[Page extract]:
———
ON MY way towards New Bond Street - the exciting new gallery
space Parafin lies just behind Bonhams, the auctioneers - I called
in at the press view for Anselm Kiefer's large retrospective at the
Royal Academy, in Piccadilly, and then at Sam Fogg, in Clifford
Street, which is showing an outstandingly beautiful range of
medieval manuscripts.
The walk offered an interesting excursion into both colour and
monochromatic techniques, and may have affected how I saw the
inaugural London show of the Czech-born hyperrealist artist Hynek
Martinec (born 1980).
The Kiefers are rightly celebrated, in part, for their sheer
scale, and for the textured use of not very much colour; three
pictures from the Attic series (1973) are all brown wood, and are
hung together like an extension to the Academy's parquet floor.
Elsewhere, he makes use of coal and lead. Think monochrome; think
texture.
Medieval manuscripts tend, by the nature of their production, to
be smaller in scale, although there is a larger-than-folio volume
of Lewis of Caerleon's collected scientific works which is reckoned
to be the author's presentation copy (of 1495), alongside
diminutive Books of Hours and minutely illuminated title deeds.
They are also intensely coloured, the rich-blue hues or reds
often leaping off the parchment between margins of interlaced gold.
The open page of the Northumberland Bible (c.1250-60),
formerly at Alnwick Castle, holds a surprisingly graceful drawing
of the seated Madonna and Child, picked out in the softest of
greens.
By contrast, Martinec, who has been taking part in the John
Moores Painting Prize at the Liverpool Biennal, uses both
large-scale and smaller-format canvases (from 50 × 50cm to 224 ×
184cm) to offer a series of fairly random reflections on life as a
thirty-something feels it. He has played with ideas deriving from
the memento mori archetypes of death's heads, damaged
statuary, decaying flowers, and still-lifes to pass modern comment
on ways of living. Vanitas, vanitas, all is
vanitas, this prophet says.
Does he say anything more? Martinec is a painter who enjoys his
programmatic titles (and upper-case letters): You Will Become
As My God, Speak The Truth Even Your Voice Shakes,
and Six Years of Tabula Rasa, for instance.
———
[Data]:
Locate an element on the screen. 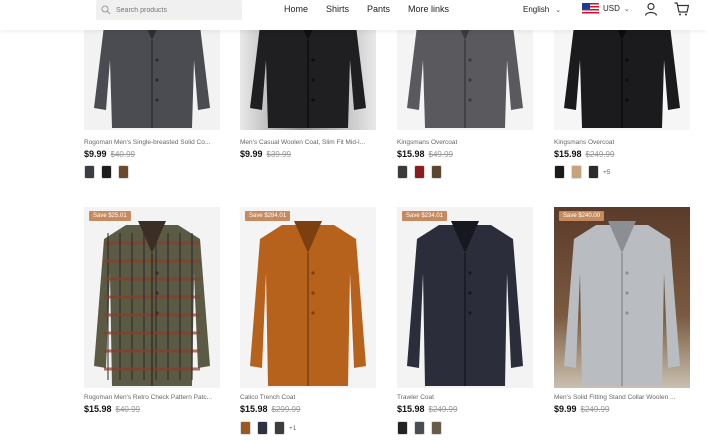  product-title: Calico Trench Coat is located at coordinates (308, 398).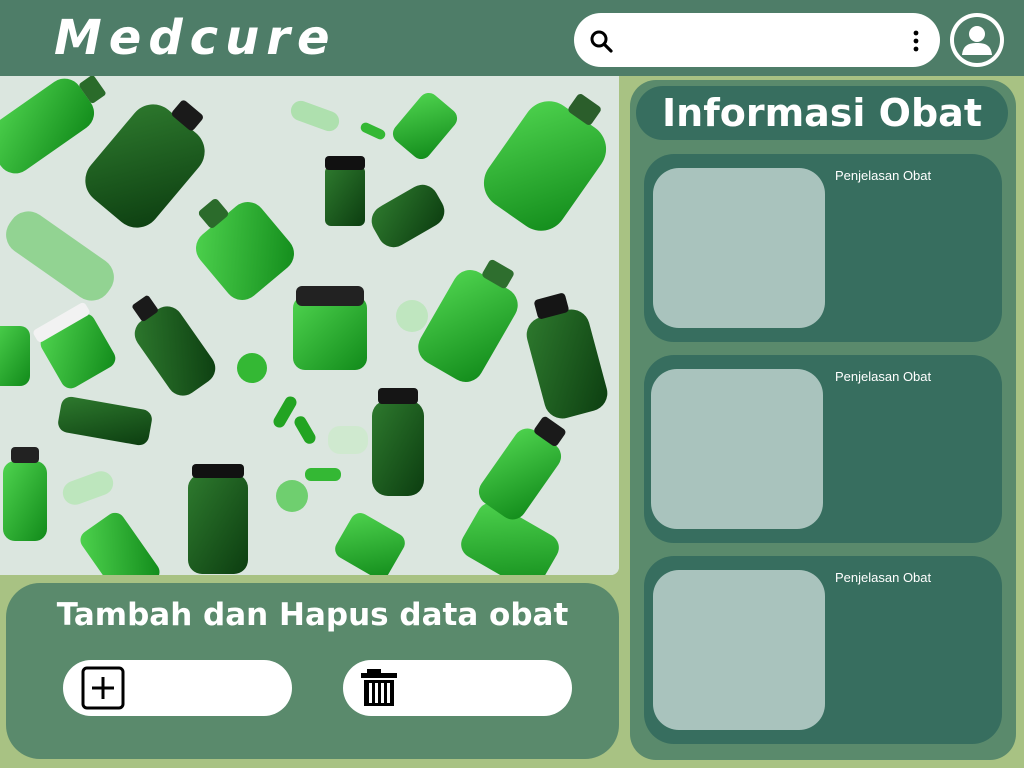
———
Please copy everything from "Medieval manuscripts tend, by" down to "of interlaced gold." in the gallery review, changing "parchment" to "vellum".

Medieval manuscripts tend, by the nature of their production, to
be smaller in scale, although there is a larger-than-folio volume
of Lewis of Caerleon's collected scientific works which is reckoned
to be the author's presentation copy (of 1495), alongside
diminutive Books of Hours and minutely illuminated title deeds.
They are also intensely coloured, the rich-blue hues or reds
often leaping off the vellum between margins of interlaced gold.